• Exercise data:
:::

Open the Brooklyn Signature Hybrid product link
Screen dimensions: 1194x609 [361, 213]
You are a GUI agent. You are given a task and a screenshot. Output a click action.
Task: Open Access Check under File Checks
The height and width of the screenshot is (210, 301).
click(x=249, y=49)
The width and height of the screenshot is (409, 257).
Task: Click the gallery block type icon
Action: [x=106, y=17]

:::

• Exercise objective: Can you write out the whole listing above, line for line, with every word and number unchanged?

• The completed task:
Open the Brooklyn Signature Hybrid product link
Screen dimensions: 1194x609 [361, 213]
You are a GUI agent. You are given a task and a screenshot. Output a click action.
Task: Open Access Check under File Checks
The height and width of the screenshot is (210, 301).
click(x=249, y=49)
The width and height of the screenshot is (409, 257).
Task: Click the gallery block type icon
Action: [x=106, y=17]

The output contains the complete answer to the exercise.